**WHAT YOU SHOULD DO:** So that the copy matches the original, retype each line of the material below exactly.
==== TASK INPUT
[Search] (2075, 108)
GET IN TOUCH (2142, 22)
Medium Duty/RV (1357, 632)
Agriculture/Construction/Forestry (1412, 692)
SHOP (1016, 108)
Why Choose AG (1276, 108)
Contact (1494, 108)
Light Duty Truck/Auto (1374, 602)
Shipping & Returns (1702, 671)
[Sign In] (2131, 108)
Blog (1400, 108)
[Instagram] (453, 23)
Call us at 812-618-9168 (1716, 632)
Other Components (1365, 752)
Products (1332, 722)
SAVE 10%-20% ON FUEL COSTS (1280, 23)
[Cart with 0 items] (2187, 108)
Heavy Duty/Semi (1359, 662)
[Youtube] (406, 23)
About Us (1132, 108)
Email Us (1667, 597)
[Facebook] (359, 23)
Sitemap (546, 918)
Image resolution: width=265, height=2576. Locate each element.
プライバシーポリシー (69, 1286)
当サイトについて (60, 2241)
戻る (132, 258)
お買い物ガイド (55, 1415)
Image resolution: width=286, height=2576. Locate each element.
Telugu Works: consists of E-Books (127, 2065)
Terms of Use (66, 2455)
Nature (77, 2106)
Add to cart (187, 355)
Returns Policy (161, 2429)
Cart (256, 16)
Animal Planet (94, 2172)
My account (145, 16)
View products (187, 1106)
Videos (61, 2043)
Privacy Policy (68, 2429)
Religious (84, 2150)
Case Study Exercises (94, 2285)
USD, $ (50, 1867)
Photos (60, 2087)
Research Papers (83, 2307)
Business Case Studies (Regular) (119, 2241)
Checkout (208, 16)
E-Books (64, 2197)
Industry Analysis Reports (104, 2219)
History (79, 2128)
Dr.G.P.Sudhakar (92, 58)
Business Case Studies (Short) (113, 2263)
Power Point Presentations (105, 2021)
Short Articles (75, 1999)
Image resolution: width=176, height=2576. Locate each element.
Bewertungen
========
**RESPONSE TO THE EXERCISE:**
[Search] (2075, 108)
GET IN TOUCH (2142, 22)
Medium Duty/RV (1357, 632)
Agriculture/Construction/Forestry (1412, 692)
SHOP (1016, 108)
Why Choose AG (1276, 108)
Contact (1494, 108)
Light Duty Truck/Auto (1374, 602)
Shipping & Returns (1702, 671)
[Sign In] (2131, 108)
Blog (1400, 108)
[Instagram] (453, 23)
Call us at 812-618-9168 (1716, 632)
Other Components (1365, 752)
Products (1332, 722)
SAVE 10%-20% ON FUEL COSTS (1280, 23)
[Cart with 0 items] (2187, 108)
Heavy Duty/Semi (1359, 662)
[Youtube] (406, 23)
About Us (1132, 108)
Email Us (1667, 597)
[Facebook] (359, 23)
Sitemap (546, 918)
Image resolution: width=265, height=2576. Locate each element.
プライバシーポリシー (69, 1286)
当サイトについて (60, 2241)
戻る (132, 258)
お買い物ガイド (55, 1415)
Image resolution: width=286, height=2576. Locate each element.
Telugu Works: consists of E-Books (127, 2065)
Terms of Use (66, 2455)
Nature (77, 2106)
Add to cart (187, 355)
Returns Policy (161, 2429)
Cart (256, 16)
Animal Planet (94, 2172)
My account (145, 16)
View products (187, 1106)
Videos (61, 2043)
Privacy Policy (68, 2429)
Religious (84, 2150)
Case Study Exercises (94, 2285)
USD, $ (50, 1867)
Photos (60, 2087)
Research Papers (83, 2307)
Business Case Studies (Regular) (119, 2241)
Checkout (208, 16)
E-Books (64, 2197)
Industry Analysis Reports (104, 2219)
History (79, 2128)
Dr.G.P.Sudhakar (92, 58)
Business Case Studies (Short) (113, 2263)
Power Point Presentations (105, 2021)
Short Articles (75, 1999)
Image resolution: width=176, height=2576. Locate each element.
Bewertungen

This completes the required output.